Source records
※ ※ ※

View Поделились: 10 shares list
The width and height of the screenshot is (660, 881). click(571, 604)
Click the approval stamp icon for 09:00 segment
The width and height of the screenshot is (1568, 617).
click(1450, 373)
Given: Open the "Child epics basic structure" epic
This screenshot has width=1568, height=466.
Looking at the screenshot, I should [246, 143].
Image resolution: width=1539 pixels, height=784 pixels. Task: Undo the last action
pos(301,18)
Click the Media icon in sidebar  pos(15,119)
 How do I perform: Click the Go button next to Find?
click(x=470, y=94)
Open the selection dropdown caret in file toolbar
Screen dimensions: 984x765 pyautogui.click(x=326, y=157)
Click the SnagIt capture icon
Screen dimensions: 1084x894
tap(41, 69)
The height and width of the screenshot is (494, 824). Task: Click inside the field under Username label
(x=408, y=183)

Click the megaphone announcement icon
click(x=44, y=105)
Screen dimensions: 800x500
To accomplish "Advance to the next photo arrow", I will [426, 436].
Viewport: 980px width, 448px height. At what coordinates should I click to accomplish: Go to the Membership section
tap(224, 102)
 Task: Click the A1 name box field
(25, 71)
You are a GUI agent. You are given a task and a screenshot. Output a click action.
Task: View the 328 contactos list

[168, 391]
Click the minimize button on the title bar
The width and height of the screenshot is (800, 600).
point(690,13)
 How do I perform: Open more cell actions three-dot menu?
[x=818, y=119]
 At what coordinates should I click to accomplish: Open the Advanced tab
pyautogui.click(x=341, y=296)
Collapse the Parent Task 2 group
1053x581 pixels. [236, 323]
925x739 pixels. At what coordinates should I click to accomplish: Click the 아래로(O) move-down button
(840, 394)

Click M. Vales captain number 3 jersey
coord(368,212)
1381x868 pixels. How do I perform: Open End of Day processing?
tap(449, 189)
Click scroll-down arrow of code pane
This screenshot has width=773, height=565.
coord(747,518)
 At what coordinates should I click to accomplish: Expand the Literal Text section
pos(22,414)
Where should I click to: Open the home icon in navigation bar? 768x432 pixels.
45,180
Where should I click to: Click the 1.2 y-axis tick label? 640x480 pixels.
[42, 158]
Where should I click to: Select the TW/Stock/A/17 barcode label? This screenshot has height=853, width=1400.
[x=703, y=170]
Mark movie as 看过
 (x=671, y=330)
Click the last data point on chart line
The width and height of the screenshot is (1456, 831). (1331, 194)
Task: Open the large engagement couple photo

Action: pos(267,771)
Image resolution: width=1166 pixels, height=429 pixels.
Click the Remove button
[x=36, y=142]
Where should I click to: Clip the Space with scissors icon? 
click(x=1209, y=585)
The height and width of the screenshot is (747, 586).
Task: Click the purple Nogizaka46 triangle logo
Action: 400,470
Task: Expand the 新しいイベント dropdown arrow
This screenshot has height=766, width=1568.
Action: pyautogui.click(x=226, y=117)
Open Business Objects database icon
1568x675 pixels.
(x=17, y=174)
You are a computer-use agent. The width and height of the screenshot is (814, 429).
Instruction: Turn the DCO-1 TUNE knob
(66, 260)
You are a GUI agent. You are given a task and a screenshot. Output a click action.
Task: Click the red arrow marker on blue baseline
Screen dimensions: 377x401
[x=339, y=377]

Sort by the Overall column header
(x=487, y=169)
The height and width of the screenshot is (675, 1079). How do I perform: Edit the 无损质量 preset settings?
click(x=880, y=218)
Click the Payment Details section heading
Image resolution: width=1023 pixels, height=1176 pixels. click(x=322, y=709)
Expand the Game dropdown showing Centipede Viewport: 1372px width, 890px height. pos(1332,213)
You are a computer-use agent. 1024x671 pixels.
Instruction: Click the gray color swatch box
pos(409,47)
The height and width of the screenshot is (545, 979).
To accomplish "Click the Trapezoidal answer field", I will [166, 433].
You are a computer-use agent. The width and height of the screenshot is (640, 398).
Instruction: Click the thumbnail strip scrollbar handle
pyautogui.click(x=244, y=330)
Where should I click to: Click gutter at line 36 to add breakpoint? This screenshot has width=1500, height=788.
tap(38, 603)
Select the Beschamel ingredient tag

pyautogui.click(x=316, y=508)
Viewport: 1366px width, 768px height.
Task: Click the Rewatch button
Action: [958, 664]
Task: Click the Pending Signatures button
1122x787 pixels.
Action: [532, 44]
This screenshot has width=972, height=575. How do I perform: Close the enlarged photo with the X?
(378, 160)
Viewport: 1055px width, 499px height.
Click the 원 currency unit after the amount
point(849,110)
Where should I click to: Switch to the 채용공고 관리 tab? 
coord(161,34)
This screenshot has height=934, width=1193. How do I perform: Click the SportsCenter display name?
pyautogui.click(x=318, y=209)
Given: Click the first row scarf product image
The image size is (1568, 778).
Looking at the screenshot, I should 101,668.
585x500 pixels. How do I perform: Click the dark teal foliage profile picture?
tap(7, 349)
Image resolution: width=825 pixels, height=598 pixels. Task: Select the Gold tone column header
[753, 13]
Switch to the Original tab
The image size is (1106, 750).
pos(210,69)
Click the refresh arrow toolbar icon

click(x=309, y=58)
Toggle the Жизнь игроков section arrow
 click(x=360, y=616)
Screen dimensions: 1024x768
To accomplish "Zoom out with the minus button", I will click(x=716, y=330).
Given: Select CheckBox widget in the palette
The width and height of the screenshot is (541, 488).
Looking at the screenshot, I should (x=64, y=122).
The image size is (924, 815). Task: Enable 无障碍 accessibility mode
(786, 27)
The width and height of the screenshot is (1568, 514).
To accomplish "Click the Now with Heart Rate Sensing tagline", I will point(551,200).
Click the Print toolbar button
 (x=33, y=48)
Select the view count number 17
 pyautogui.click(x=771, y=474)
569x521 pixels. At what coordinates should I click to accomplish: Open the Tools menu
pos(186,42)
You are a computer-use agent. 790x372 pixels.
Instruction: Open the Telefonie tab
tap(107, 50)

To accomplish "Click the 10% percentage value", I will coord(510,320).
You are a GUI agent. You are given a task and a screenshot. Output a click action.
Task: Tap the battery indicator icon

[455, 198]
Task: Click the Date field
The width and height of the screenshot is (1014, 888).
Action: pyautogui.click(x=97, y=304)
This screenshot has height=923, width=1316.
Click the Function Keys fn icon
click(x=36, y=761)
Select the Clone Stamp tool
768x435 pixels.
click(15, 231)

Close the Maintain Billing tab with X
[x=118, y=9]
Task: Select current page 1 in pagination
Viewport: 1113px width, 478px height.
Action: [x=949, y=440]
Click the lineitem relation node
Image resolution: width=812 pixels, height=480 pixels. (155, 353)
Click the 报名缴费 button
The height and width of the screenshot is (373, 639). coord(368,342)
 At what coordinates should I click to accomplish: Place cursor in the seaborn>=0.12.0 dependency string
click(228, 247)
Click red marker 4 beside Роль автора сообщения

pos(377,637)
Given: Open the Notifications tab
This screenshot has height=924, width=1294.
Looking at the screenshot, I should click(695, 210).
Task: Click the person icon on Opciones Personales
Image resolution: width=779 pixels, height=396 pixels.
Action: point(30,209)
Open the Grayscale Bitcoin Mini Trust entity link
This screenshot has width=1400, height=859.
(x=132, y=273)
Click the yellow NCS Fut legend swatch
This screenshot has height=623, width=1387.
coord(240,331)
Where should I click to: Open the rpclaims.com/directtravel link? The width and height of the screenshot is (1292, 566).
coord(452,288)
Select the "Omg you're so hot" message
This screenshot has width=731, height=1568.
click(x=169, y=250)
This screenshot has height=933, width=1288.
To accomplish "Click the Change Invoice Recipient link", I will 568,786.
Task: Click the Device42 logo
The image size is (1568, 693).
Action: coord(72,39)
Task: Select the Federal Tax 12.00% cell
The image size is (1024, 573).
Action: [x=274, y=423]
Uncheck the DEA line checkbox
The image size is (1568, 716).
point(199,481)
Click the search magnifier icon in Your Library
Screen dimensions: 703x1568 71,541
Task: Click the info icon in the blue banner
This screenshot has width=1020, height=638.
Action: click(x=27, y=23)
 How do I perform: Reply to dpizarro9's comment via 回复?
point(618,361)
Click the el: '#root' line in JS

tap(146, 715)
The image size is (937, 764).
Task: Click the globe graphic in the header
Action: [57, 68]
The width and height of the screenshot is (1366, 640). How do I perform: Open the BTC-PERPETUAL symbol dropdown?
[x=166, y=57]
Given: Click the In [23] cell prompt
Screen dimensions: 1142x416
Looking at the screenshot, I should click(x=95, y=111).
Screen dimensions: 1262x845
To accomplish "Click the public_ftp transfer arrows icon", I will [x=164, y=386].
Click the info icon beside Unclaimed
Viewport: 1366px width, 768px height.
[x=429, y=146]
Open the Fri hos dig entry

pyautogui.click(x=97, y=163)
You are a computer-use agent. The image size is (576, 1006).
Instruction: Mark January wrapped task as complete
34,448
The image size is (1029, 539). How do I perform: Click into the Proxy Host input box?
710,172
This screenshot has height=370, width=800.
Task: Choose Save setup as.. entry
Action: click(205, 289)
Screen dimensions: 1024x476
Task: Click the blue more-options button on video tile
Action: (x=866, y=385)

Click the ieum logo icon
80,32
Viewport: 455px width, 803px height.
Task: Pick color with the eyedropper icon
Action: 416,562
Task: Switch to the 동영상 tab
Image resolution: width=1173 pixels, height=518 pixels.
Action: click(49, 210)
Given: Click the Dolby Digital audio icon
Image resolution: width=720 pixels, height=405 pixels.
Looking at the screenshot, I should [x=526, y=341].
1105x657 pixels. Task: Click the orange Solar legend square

※ ※ ※

EXERCISE BRIEF
Exactly repeat the lines from the line that contains "Given: Click the In [23] cell prompt" to the end of the entries, both included, and leave out all other lines.

RESPONSE FOR THIS EXERCISE
Given: Click the In [23] cell prompt
Screen dimensions: 1142x416
Looking at the screenshot, I should click(x=95, y=111).
Screen dimensions: 1262x845
To accomplish "Click the public_ftp transfer arrows icon", I will [x=164, y=386].
Click the info icon beside Unclaimed
Viewport: 1366px width, 768px height.
[x=429, y=146]
Open the Fri hos dig entry

pyautogui.click(x=97, y=163)
You are a computer-use agent. The image size is (576, 1006).
Instruction: Mark January wrapped task as complete
34,448
The image size is (1029, 539). How do I perform: Click into the Proxy Host input box?
710,172
This screenshot has height=370, width=800.
Task: Choose Save setup as.. entry
Action: click(205, 289)
Screen dimensions: 1024x476
Task: Click the blue more-options button on video tile
Action: (x=866, y=385)

Click the ieum logo icon
80,32
Viewport: 455px width, 803px height.
Task: Pick color with the eyedropper icon
Action: 416,562
Task: Switch to the 동영상 tab
Image resolution: width=1173 pixels, height=518 pixels.
Action: click(49, 210)
Given: Click the Dolby Digital audio icon
Image resolution: width=720 pixels, height=405 pixels.
Looking at the screenshot, I should [x=526, y=341].
1105x657 pixels. Task: Click the orange Solar legend square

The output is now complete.